■ Task description
Beneath this instruction is a block of data; output from it exactly the lines that run from the one containing "Select the dark blue legend swatch" through the one containing "You are a computer-use agent. Screen", inclusive.

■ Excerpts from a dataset
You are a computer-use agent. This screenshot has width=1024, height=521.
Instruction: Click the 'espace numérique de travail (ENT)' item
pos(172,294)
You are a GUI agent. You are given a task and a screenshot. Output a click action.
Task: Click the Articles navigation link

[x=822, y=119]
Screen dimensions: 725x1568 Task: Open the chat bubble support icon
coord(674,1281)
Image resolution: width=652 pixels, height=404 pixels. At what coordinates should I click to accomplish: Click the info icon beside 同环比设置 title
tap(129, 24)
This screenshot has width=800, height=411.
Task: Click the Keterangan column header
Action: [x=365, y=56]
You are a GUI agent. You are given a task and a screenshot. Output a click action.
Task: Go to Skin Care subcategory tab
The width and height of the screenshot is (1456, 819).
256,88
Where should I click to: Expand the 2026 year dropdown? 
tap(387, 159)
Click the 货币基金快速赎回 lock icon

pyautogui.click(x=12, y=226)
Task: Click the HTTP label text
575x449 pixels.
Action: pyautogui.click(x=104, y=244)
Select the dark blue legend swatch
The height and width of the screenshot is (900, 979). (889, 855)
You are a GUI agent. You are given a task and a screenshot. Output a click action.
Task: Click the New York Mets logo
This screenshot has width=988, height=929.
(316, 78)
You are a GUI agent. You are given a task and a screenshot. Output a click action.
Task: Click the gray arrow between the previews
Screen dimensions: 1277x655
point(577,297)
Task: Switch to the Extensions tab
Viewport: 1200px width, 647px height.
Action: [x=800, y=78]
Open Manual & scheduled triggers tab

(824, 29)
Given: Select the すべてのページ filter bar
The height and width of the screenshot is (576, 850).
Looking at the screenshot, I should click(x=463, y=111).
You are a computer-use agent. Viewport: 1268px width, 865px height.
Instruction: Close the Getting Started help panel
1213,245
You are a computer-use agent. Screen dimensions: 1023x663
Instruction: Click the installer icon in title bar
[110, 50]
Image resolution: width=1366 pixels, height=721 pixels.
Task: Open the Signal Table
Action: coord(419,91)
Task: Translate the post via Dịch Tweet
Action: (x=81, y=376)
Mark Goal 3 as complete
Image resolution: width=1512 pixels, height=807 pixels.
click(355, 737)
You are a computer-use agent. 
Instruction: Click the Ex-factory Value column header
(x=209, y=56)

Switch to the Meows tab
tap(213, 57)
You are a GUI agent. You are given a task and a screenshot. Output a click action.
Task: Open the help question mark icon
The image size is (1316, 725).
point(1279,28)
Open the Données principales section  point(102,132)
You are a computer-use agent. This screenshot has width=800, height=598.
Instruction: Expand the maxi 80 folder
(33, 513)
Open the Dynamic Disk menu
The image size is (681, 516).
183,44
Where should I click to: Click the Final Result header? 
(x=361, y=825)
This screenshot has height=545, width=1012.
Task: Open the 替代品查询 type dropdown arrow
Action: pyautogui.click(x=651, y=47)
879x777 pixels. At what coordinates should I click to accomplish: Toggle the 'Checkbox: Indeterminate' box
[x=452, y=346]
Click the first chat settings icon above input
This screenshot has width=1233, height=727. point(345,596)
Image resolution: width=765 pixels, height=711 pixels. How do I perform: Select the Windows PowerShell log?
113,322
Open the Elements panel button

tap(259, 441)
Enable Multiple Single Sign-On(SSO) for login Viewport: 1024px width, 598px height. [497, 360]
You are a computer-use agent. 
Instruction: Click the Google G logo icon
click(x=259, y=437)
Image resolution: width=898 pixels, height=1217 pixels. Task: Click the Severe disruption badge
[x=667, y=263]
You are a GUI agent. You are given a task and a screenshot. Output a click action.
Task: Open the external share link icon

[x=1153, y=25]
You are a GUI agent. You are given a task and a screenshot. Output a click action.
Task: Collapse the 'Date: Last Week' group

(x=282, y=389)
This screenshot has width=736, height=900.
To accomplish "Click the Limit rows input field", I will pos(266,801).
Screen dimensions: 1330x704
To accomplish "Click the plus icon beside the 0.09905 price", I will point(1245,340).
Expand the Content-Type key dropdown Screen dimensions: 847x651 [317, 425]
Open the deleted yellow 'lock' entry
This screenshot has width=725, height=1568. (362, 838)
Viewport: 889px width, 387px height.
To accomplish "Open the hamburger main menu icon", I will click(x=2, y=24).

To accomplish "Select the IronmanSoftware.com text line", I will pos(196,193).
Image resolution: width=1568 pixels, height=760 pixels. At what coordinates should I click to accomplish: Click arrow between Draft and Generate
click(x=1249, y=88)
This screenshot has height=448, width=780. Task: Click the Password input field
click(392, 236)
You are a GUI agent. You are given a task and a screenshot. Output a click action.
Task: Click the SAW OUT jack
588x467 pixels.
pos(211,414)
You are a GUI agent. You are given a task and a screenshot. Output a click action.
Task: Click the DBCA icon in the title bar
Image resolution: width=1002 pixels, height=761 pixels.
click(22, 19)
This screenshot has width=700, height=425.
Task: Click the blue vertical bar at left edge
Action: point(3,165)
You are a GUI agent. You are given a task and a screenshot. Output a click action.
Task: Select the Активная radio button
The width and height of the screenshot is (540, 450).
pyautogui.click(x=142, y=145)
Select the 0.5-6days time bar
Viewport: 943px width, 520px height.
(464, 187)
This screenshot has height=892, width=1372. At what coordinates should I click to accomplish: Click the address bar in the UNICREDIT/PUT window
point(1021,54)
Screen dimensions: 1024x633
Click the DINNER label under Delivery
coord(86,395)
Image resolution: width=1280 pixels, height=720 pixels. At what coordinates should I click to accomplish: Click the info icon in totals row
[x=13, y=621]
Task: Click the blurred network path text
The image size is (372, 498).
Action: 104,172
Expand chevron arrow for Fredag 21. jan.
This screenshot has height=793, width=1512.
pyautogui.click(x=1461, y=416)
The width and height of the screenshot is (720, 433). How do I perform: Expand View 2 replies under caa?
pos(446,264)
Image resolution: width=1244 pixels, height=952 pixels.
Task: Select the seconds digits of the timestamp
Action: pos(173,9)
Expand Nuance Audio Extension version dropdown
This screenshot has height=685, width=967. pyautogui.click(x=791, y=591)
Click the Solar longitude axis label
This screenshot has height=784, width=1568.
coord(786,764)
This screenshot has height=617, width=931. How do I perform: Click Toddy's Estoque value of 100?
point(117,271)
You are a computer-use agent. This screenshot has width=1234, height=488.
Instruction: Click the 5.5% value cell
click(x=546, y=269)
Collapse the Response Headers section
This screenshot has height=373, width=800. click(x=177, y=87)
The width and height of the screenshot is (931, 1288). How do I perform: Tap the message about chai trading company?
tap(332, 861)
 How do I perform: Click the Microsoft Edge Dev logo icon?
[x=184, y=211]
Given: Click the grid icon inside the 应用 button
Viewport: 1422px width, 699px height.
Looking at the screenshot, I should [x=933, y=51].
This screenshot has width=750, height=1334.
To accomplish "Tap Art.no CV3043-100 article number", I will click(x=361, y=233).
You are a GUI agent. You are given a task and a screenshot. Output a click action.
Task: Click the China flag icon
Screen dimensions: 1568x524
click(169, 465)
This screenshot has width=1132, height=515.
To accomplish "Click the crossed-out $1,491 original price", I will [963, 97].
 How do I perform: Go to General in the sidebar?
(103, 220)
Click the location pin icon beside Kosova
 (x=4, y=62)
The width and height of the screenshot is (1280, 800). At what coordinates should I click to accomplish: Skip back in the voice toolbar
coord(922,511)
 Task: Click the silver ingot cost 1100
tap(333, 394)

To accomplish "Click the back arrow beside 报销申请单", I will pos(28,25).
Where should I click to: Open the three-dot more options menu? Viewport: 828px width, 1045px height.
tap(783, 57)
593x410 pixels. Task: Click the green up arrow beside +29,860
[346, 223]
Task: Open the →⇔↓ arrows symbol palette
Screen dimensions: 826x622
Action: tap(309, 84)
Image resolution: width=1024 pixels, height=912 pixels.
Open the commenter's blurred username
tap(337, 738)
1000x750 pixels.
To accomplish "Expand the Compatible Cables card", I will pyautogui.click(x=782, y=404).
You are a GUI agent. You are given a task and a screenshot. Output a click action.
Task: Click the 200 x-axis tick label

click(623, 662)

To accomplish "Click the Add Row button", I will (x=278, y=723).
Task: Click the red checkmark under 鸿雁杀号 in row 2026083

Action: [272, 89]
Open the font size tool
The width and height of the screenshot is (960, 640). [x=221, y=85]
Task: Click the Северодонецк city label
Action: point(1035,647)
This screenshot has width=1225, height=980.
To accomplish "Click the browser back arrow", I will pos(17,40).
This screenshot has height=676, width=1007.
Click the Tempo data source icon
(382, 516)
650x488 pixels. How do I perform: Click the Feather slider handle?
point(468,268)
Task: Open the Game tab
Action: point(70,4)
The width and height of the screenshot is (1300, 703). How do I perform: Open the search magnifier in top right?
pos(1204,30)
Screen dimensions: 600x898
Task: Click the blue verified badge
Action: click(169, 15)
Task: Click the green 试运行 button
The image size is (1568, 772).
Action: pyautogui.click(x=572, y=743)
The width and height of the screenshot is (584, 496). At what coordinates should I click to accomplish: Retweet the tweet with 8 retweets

■ Task result
Select the dark blue legend swatch
The height and width of the screenshot is (900, 979). (889, 855)
You are a GUI agent. You are given a task and a screenshot. Output a click action.
Task: Click the New York Mets logo
This screenshot has width=988, height=929.
(316, 78)
You are a GUI agent. You are given a task and a screenshot. Output a click action.
Task: Click the gray arrow between the previews
Screen dimensions: 1277x655
point(577,297)
Task: Switch to the Extensions tab
Viewport: 1200px width, 647px height.
Action: [x=800, y=78]
Open Manual & scheduled triggers tab

(824, 29)
Given: Select the すべてのページ filter bar
The height and width of the screenshot is (576, 850).
Looking at the screenshot, I should click(x=463, y=111).
You are a computer-use agent. Viewport: 1268px width, 865px height.
Instruction: Close the Getting Started help panel
1213,245
You are a computer-use agent. Screen dimensions: 1023x663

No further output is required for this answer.